*Problem to work on:* Pick up the forum thread about where to tie a kayak to the front of a Honda CR-V and keep it going from its last post.

*Extract to read:*
──────────────────────────────

# where to tie off on front of honda crv



## freyedknot (Apr 10, 2004)

i have a 2007 honda crv and nowhere to tie a kayak to on the front except for plastic bumper. they give you a nicely located hook on the rear for tie down,but nothing up front?


----------



## Rocknut (Apr 17, 2015)

I use something like these on my subaru
https://www.dickssportinggoods.com/...MIgobmg-f12QIVVbnACh2cCAn9EAQYAyABEgITKfD_BwE


----------



## freyedknot (Apr 10, 2004)

Sweet .thanx


----------



## whitey7 (Aug 20, 2014)

I had an 06 crv, and I used the same loops that Rocknut mentioned. Worked great


----------



## M R DUCKS (Feb 20, 2010)

nice share Rocknut !


----------



## Rocknut (Apr 17, 2015)

here they are at work on my subaru


----------



## DHower08 (Nov 20, 2015)

Should be some sort of tow hook on that thing you could tie off from


----------



## Bubbagon (Mar 8, 2010)

I made a version of this myself.

──────────────────────────────

*Data section:*
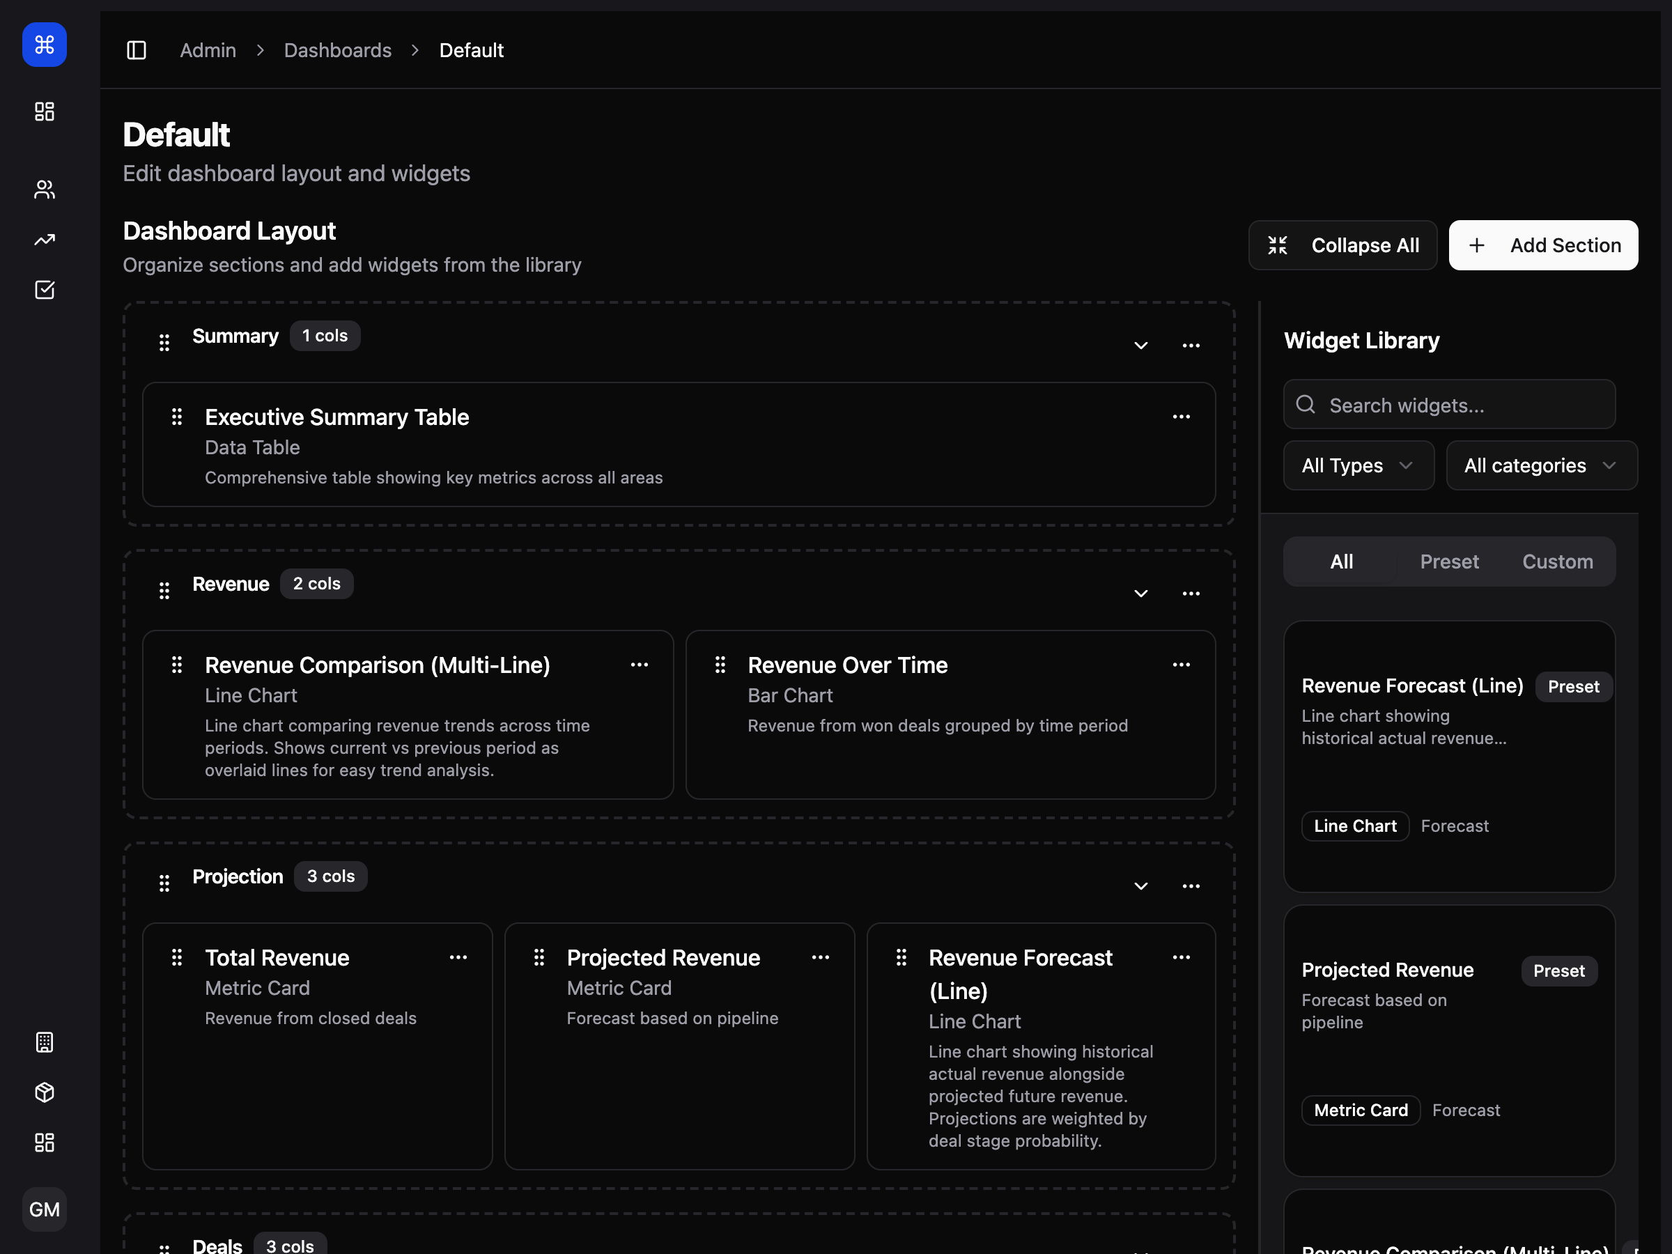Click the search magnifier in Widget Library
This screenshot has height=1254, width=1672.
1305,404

──────────────────────────────

*Response for this exercise:*
https://www.dickssportinggoods.com/p/-16ygruqcklpsxxxxxpas--1/16ygruqcklpsxxxxxpas

I just took an old strap, tied a bunch of knots in it, threw some duct tape around those knots, and then I just close it under my hood.


----------



## reyangelo (May 28, 2014)

I use the Thule Hood Loop Strap 529 from Amazon. I placed these originally on my Honda Fit (which I no longer own) and have a upgraded blue pair on my Subaru Outback. I placed them on about two years ago and never took them off. I usually only use them when I am going somewhere with my Kayak that I know I will be hitting 65mph+ on the road. Together with the NRS J-hook Tie-down straps my kayak remains stable from front-to-back.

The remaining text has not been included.